======== Data records
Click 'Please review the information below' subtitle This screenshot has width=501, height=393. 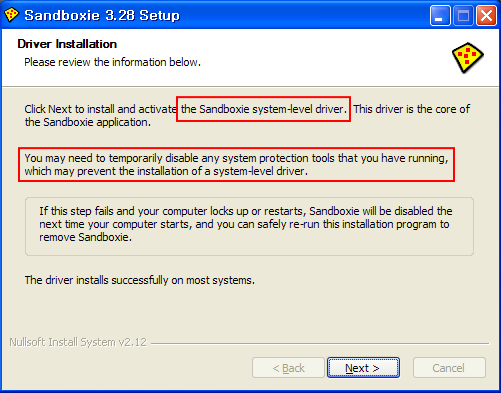point(112,62)
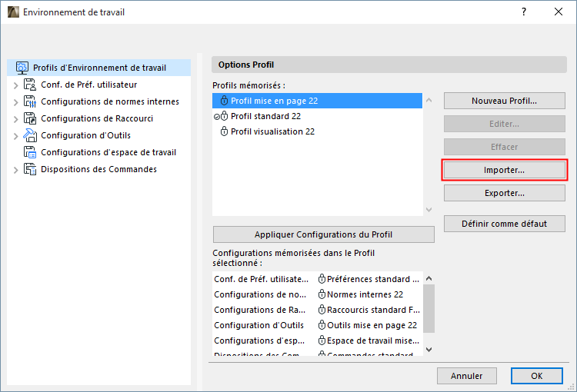Click the Configuration d'Outils icon
Viewport: 577px width, 392px height.
click(30, 135)
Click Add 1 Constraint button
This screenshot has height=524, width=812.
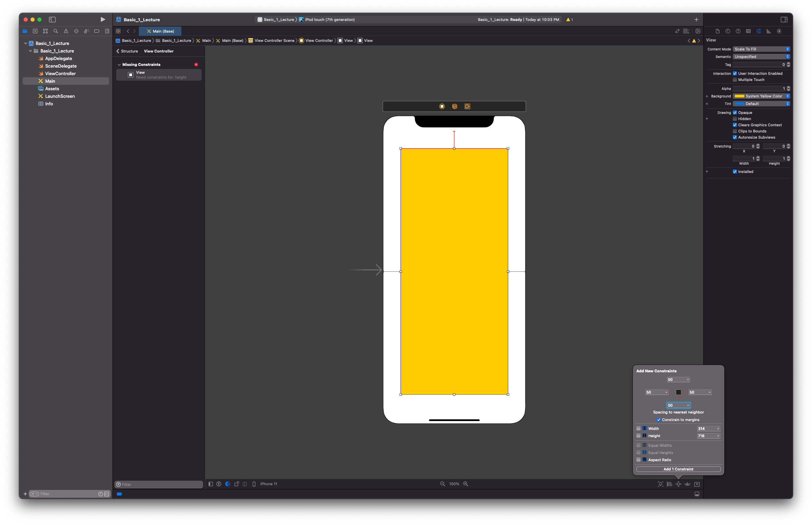pyautogui.click(x=678, y=469)
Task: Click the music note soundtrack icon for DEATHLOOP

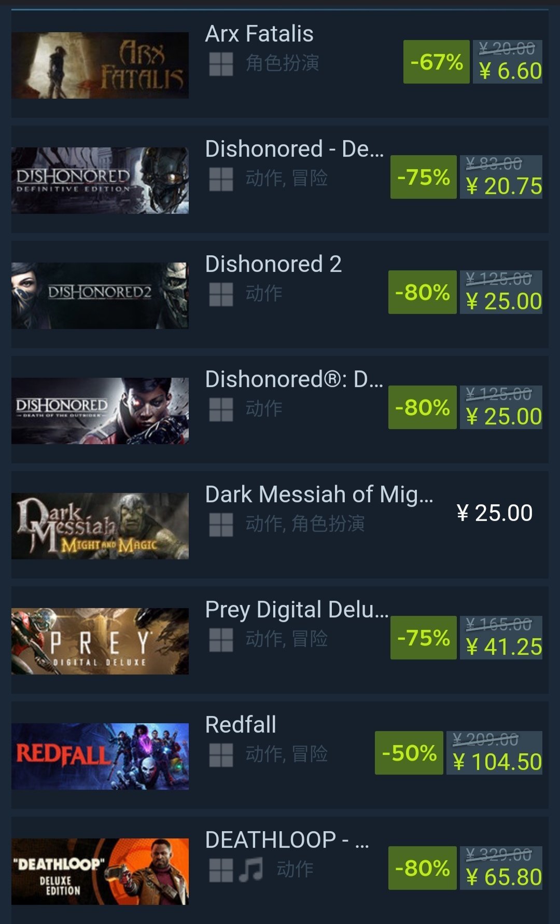Action: [x=251, y=870]
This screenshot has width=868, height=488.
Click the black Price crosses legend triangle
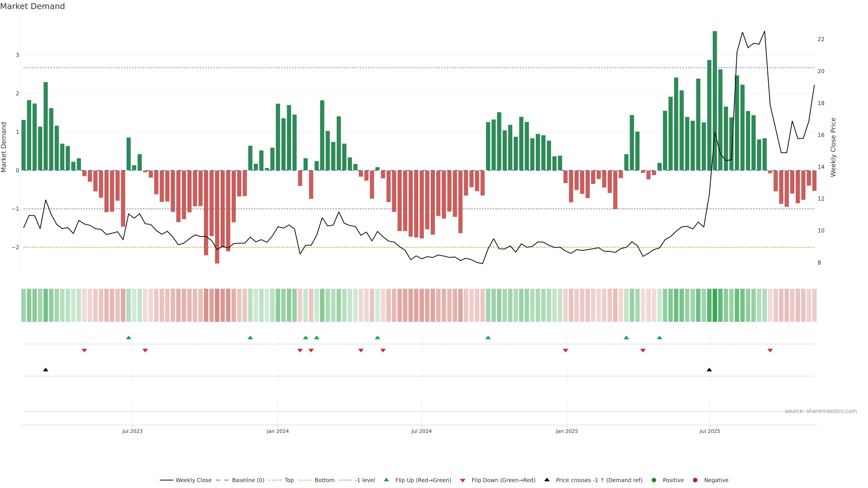[547, 480]
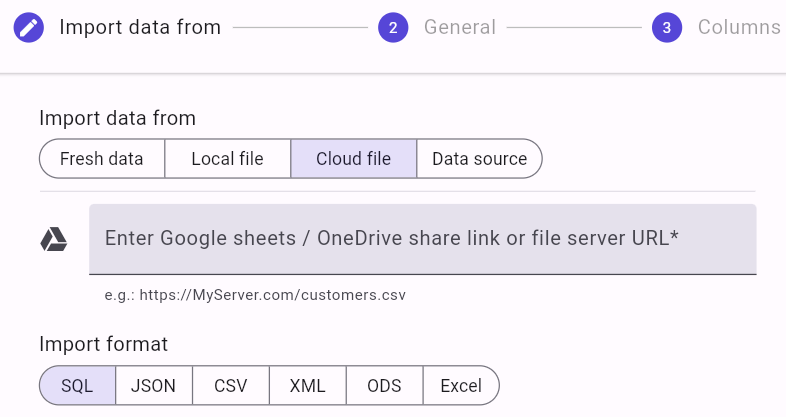Choose Local file as import source

point(227,159)
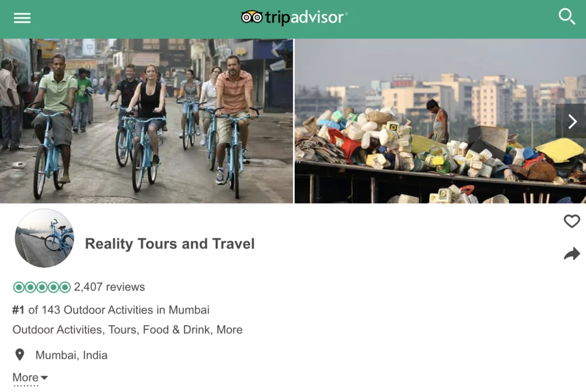
Task: Click the map pin location icon
Action: pos(19,354)
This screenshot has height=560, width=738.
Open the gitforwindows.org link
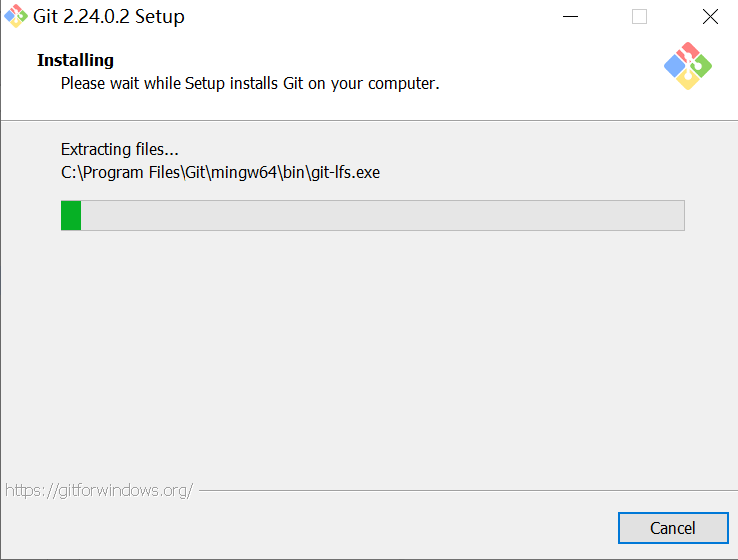(x=99, y=490)
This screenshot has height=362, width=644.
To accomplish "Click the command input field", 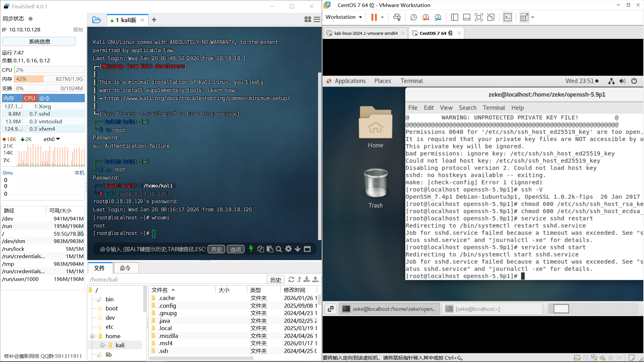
================
Render everything from the line containing "This screenshot has height=560, width=738." down to the end of the records as a Markdown table with the columns Row and Record text, numbering each line and omitting blank lines. Leave the pictures out of the table.

> [Finished task]
| Row | Record text |
|---|---|
| 1 | This screenshot has height=560, width=738. |
| 2 | Open the gitforwindows.org link |
| 3 | (x=99, y=490) |
| 4 | This screenshot has height=362, width=644. |
| 5 | To accomplish "Click the command input field",  |